Vedremo, ormai fra un mesetto soltanto, chi dei due macho -Conte e Letta, in ordine alfabetico- uscirà meglio, o peggio, dalle urne: il primo con quel ditino sempre puntato contro l’altro mentre ne parla e il secondo col ditino anche lui, ma sulle labbra, come per volersi trattenere chissà da quale sproloquio.
Potrebbe essere di qualche consolazione per il segretario del Pd la costanza, direi, progressiva con la quale è schierato con lui in questa difficile campagna elettorale quel monumento alla polemica e all’imprevedibilità che è meritatamente il fondatore del Foglio Giuliano Ferrara. Il quale anche oggi, come ieri difendendolo dall’avversario Marcello Pera, ha voluto proteggere il Pd dalle insidie di questa terribile estate eccezionalmente elettorale. In particolare, ne ha elogiato le liste appena presentate nelle Corti d’Appello d’Italia vedendovi altro che gli “impresentabili” lamentati da Conte per le liste regionali siciliane.

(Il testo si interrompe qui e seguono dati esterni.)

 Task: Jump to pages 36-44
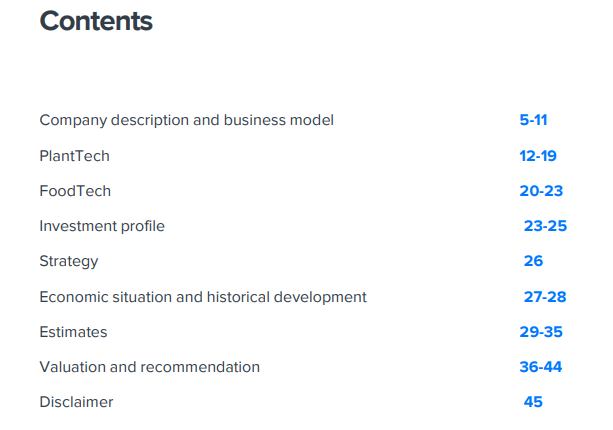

“Il Pd –ha scritto o testimoniato Ferrara- ha i suoi bravi costituzionalisti, i suoi professionisti del Parlamento, i suoi sindaci (manca all’appello un capo di gabinetto, ma pazienza), i suoi presidenti di regione e assessori, che nel Lazio mi hanno inoculato tre volte che manco a Zurigo (per la quarta aspetto e spero nuovi ritrovati d’autunno), le sue donne compresa la petulante ma non antipatica “Alice” Serracchiani, e spero i suoi boss e capicorrente. Che volete di più- ha continuato Giuliano scherzando ma non troppo- dalla vita di una piccola oligarchia che ha condiviso la responsabilità del Rosatellum con la Lega e i grillozzi e ora me paga tutto il pegno? Un giorno troveranno il modo di dirci chi sono. Intanto meritano il voto di alcuni, pochi, di noi, per ciò che non sono. E per le liste niente male, il Fratoianni inoffensivo compreso”.
Leggevo Giuliano e mi ricordavo la buonanima di Giulio Andreotti quando mi chiedeva, sornione, perché Indro Montanelli per aiutare la Dc ne scrivesse e parlasse così male, sino a turarsi il naso. E’ nella sua natura, cercavo di spiegargli.